YOUR TASK: The task calls for the lines below from the line with "Switch to the 推奨 tab" to the line with "Image resolution: width=1407", both ends included, copied exactly, without any pictures.

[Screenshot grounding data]

____

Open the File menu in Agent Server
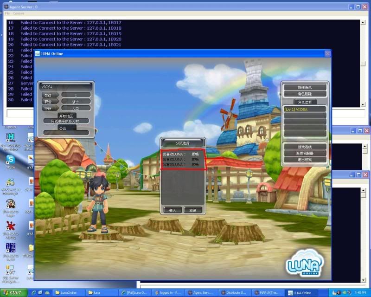 (7, 13)
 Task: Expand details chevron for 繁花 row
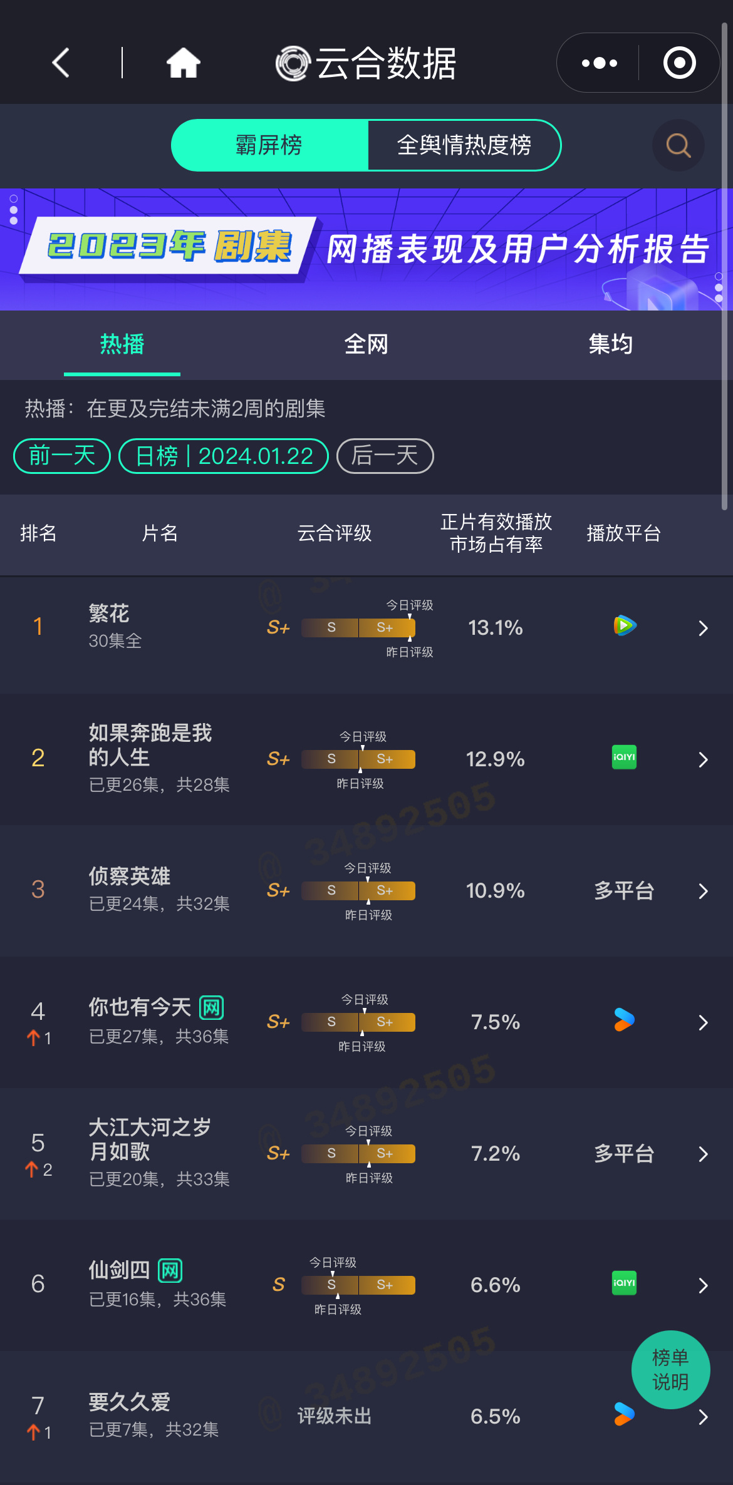[x=703, y=628]
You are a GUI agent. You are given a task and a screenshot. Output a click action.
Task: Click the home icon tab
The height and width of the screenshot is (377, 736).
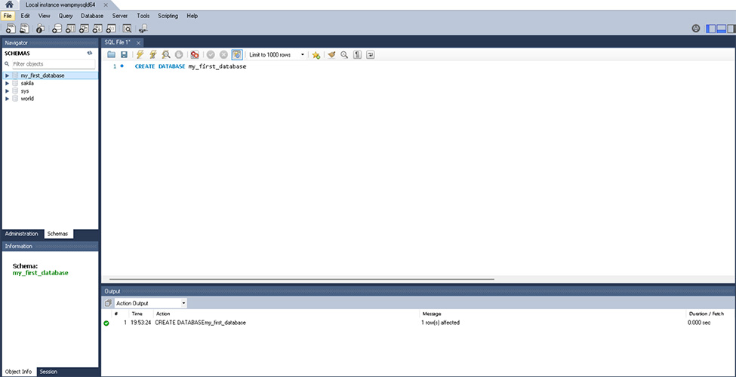click(8, 5)
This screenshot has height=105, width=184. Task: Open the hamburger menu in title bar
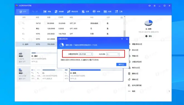pos(154,6)
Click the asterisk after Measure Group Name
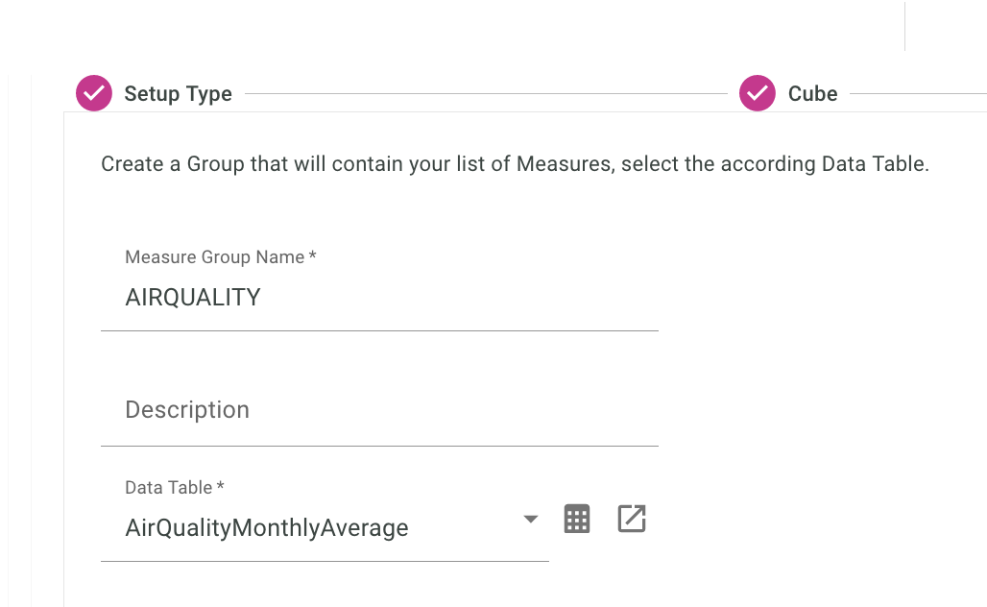Image resolution: width=987 pixels, height=607 pixels. pos(313,256)
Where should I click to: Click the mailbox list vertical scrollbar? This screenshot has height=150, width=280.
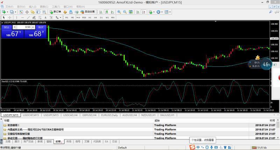[x=278, y=130]
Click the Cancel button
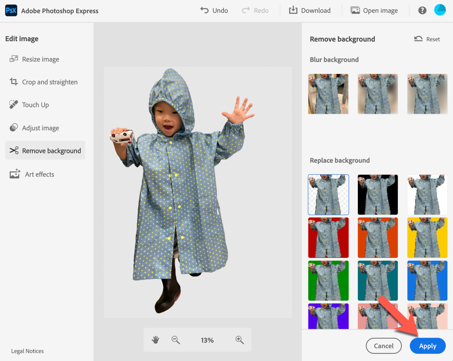This screenshot has height=361, width=453. (384, 346)
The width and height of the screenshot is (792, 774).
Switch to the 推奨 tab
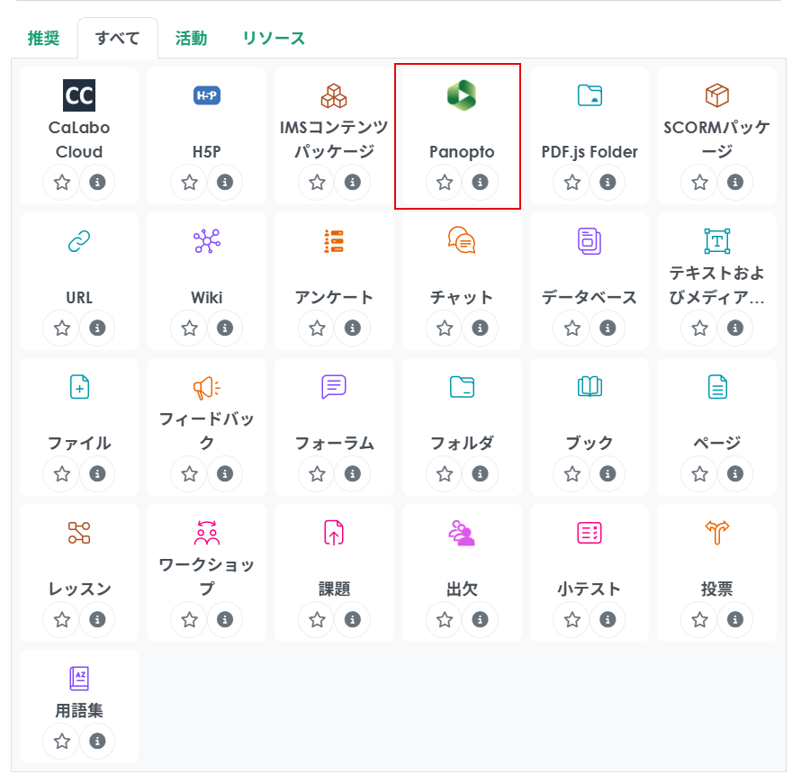click(43, 39)
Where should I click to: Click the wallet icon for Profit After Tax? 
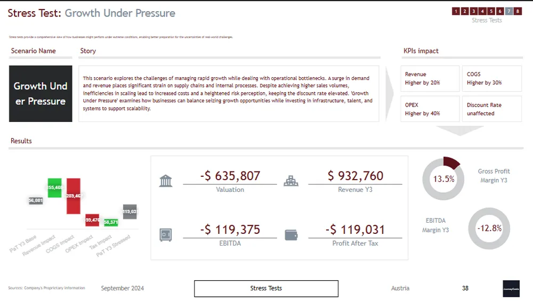(291, 234)
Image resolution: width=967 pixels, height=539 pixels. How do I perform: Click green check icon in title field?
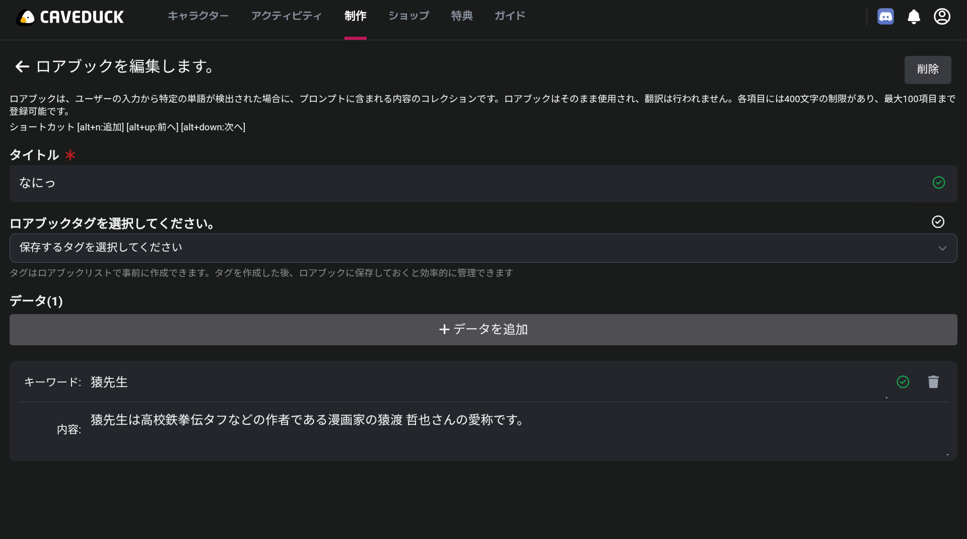(938, 183)
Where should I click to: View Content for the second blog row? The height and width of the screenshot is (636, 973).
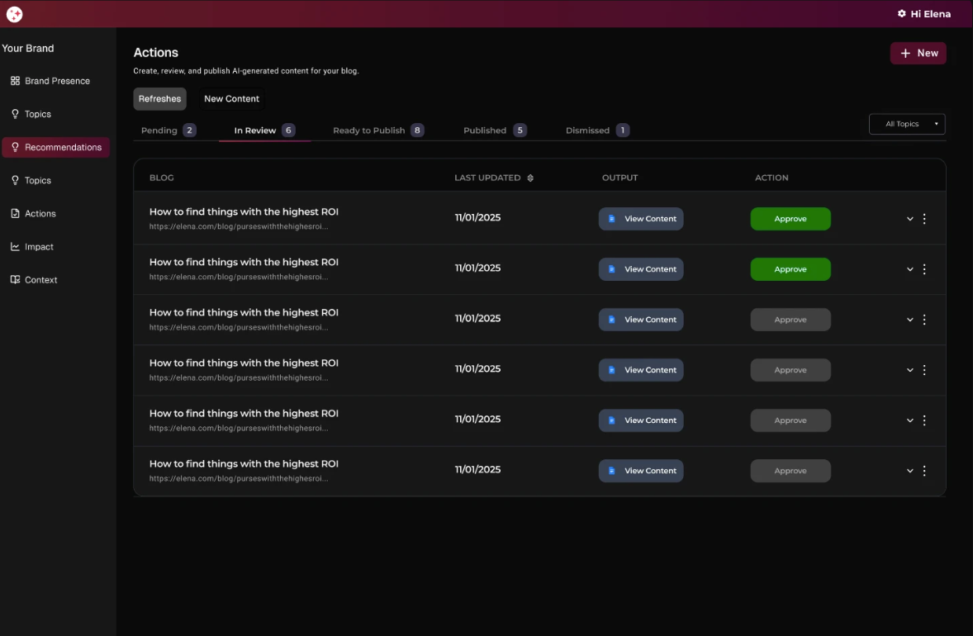(641, 268)
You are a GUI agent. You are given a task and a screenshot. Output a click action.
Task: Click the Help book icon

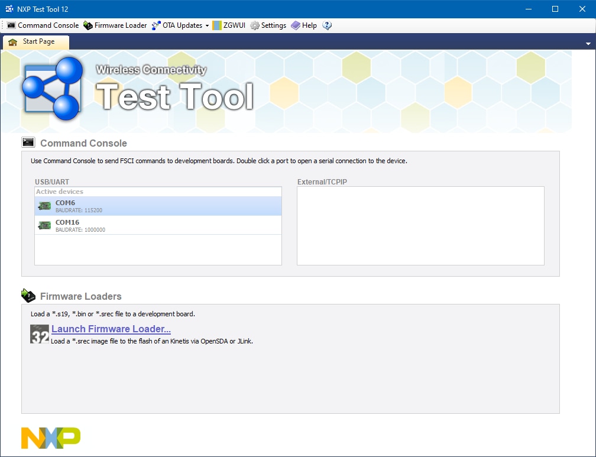(296, 25)
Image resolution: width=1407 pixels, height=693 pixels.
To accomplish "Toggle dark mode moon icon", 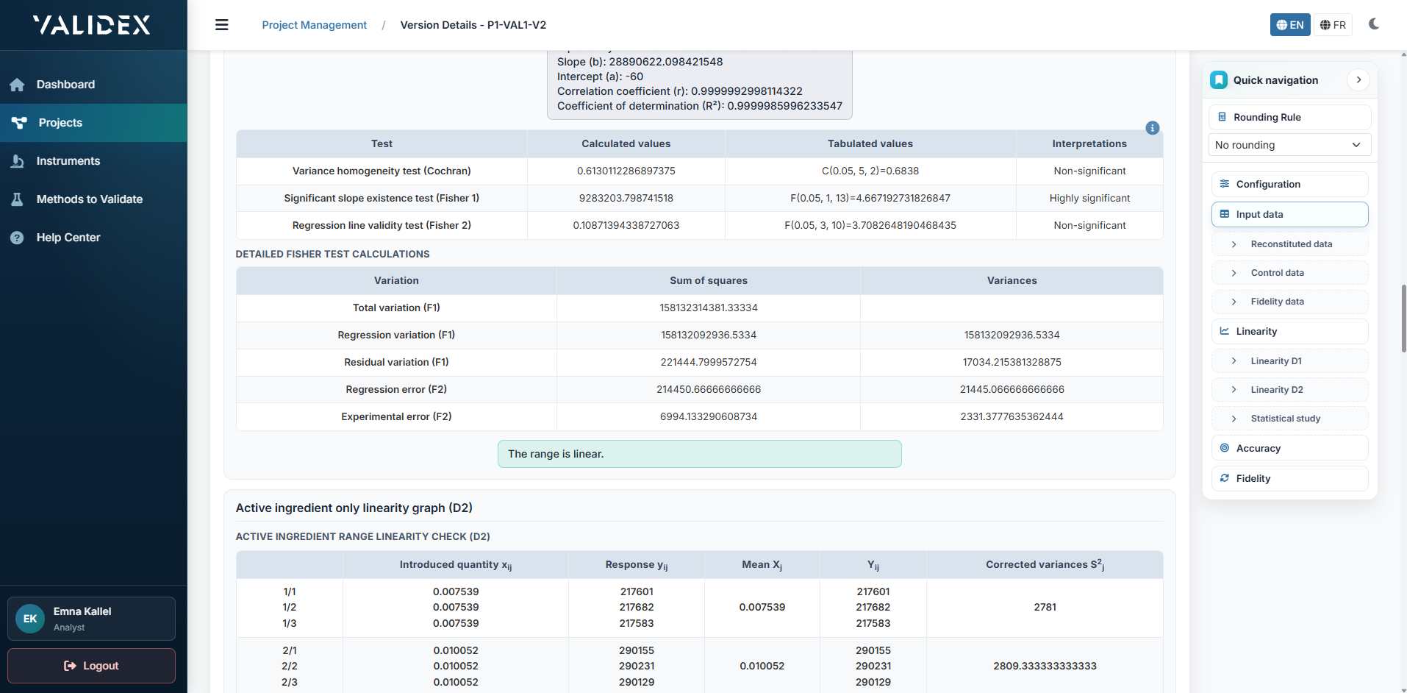I will click(x=1373, y=24).
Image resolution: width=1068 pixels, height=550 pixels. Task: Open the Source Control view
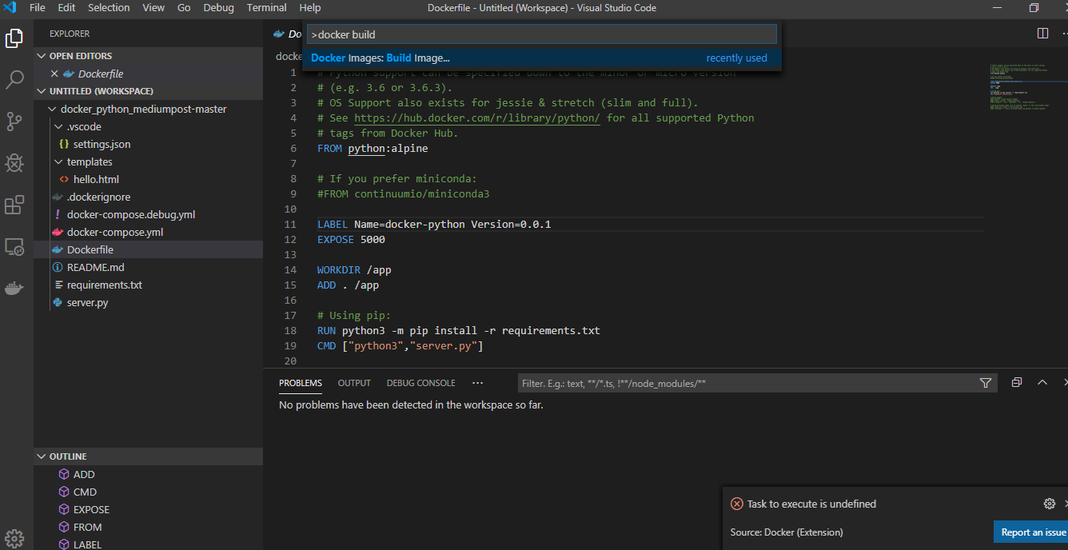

____

SOLVED EXERCISE:
Switch to the 推奨 tab
click(43, 39)
Where should I click to: Click the wallet icon for Profit After Tax? 
(291, 234)
Image resolution: width=967 pixels, height=539 pixels. How do I perform: Click green check icon in title field?
(938, 183)
Where should I click to: View Content for the second blog row? The height and width of the screenshot is (636, 973).
(641, 268)
You are a GUI agent. You are given a task and a screenshot. Output a click action.
Task: Click the Help book icon

(296, 25)
Image resolution: width=1407 pixels, height=693 pixels.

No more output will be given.